Human Papillomavirus Molecular Detection with Genotyping
- Communiqué: Screening for Cervical Cancer and Initial Treatment of Patients With Abnormal Results From Papanicolaou Testing
- Featured Topic: Human Papillomavirus (HPV) Molecular Detection with Genotyping
- Featured Topic: Human Papillomavirus (HPV) DNA Detection with Genotyping, High Risk Types by PCR [A Test in Focus]
Published: January 2014
At the end of the Hot Topic presentation, submit your questions on the survey screen that is shown. This is an opportunity for viewers to submit questions to the Hot Topic presenter.
The opportunity to submit questions for this topic is now closed.
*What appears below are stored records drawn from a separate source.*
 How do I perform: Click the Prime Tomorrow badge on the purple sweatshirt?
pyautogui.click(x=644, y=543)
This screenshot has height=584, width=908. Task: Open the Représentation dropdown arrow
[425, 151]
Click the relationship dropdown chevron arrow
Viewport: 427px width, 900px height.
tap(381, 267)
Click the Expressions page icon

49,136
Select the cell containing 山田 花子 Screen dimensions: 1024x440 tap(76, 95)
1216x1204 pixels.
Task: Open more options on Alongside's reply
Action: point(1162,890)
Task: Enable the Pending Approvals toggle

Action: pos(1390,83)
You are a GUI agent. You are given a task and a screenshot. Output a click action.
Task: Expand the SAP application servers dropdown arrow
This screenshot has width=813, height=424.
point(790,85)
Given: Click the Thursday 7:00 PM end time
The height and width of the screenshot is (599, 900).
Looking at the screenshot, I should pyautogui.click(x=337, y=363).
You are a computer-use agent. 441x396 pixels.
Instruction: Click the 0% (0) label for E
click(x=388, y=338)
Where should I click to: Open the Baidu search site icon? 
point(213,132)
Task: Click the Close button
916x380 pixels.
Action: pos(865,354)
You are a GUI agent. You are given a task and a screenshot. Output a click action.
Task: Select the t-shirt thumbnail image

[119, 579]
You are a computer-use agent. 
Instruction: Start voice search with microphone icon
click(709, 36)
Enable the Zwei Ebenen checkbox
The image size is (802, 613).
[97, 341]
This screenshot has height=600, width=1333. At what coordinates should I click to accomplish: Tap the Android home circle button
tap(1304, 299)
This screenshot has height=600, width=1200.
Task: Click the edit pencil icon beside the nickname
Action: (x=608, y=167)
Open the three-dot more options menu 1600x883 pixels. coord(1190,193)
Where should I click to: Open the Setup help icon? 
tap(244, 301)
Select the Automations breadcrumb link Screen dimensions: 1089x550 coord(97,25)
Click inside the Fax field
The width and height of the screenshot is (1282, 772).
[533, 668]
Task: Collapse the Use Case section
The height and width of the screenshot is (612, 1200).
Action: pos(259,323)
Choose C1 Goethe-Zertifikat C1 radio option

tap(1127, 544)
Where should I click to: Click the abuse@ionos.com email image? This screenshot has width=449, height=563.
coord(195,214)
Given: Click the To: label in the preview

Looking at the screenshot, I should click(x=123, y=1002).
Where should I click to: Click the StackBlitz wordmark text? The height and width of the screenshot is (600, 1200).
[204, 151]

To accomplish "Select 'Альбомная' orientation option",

The following questions were submitted by viewers and answered by the presenter, Matthew Binnicker, PhD, Director of the Clinical Virology Laboratory in the Division of Clinical Microbiology at Mayo Clinic in Rochester, Minnesota.
Questions are presented as submitted (unedited).
- If a specimen is submitted using the SurePath (SHPV) collection medium outside of the new 14 day stability window will the test be performed or cancelled?
Mayo Medical Laboratories has demonstrated that samples collected into SurePath media are stable for up to 14 days. If a sample is received >14 days past its collection date, the test through Mayo Medical Laboratories will be cancelled.
- For the US poor or countries with limited medical resources, could HPV 16/18 be the stand alone screen? Or the gateway screen to cervical cancer monitoring? Is it cost effective? I feel that PAP testing is subjective and unreliable.
HPV nucleic acid amplification tests (NAAT) are being considered as a first-line screening test. One manufacturer, Roche Diagnostics, has submitted data to the FDA for consideration of the Roche HPV assay as a front-line screening test. If this is approved, it is likely that samples testing positive by a HPV NAAT screening test would be reflexed to cytology for routine examination.